Meyer, the CEO of Union Square Hospitality Group, said his business strategy is built on both good service, defined as the technical delivery of a product, and “enlightened hospitality,” which is how the delivery of that product makes its recipient feel. He argued that hospitality is the distinguishing factor for success in this new, service economy. In the information age, when competitors know how to offer the same products and services, the culture and experience companies create for their customers will help them stand out.

To create this hospitable culture, restaurants must hire the right people, said Meyer. He hires “51 percenters” – staff with a high “hospitality quotient (HQ)” whose skills are 49 percent technical and 51 percent emotional. The emotional skills required to create a high HQ are optimism and kindness, curiosity about learning, an exceptional work ethic, a high degree of empathy, and self-awareness and integrity.
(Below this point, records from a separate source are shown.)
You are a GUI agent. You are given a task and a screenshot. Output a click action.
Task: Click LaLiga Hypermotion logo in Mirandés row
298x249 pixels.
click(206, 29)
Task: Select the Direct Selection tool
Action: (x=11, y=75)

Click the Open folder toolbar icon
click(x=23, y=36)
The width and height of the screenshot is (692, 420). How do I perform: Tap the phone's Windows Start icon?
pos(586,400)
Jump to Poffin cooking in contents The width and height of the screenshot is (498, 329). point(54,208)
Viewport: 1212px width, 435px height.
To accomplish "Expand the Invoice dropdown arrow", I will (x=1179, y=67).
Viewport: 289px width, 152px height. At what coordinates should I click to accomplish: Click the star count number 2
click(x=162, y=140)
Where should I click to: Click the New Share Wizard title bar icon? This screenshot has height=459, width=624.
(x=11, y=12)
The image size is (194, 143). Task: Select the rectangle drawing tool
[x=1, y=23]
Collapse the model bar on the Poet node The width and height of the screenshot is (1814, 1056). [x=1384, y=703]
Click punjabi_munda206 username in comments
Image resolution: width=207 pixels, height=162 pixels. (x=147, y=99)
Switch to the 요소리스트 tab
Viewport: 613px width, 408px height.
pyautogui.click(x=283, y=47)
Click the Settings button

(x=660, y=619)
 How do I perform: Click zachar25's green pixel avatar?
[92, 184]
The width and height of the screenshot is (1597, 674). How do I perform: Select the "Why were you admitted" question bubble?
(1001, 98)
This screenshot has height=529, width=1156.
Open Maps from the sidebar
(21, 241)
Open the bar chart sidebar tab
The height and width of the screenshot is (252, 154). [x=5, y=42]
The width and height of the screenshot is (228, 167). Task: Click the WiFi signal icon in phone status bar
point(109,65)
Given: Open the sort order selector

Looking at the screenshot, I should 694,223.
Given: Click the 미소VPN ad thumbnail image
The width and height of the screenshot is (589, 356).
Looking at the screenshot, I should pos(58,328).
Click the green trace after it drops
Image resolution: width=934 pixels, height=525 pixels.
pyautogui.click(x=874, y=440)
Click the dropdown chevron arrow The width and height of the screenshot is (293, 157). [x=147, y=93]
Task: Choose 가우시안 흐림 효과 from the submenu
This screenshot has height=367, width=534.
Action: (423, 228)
The most important application of hospitality is to the people who work for you, and then, in descend-

ing order of priority, to the guests, the community, suppliers, and investors. And Meyer believes this philosophy applies not just to the restaurant business, but to any service business. “By putting your employees first, you have happier employees, which then leads to a higher HQ. A higher HQ leads to happy customers, which benefits all the stakeholders. The cycle is virtuous, not linear, because the stakeholders all impact each other.”

From left to right: Dean Thomas Cooley; Maria Bartiromo; Jonathan M. Herman, Esq., president of the NYU Alumni Association; and Brooke Kroeger, chair of the NYU Department of Journalism.

In October, alumni, students, and friends gathered at NYU Stern for New York University's annual Speakers on the Square Lecture series, co-sponsored by the NYU Stern Alumnae Network, featuring Maria Bartiromo (WSC '89). The host and managing editor of the nationally syndicated business and economic news program, “The Wall Street Journal Report with Maria Bartiromo,” and anchor of CNBC's “Closing Bell with Maria Bartiromo,” Bartiromo shared her views on the economy and investment in global markets. After the lecture, she met with students and signed autographs.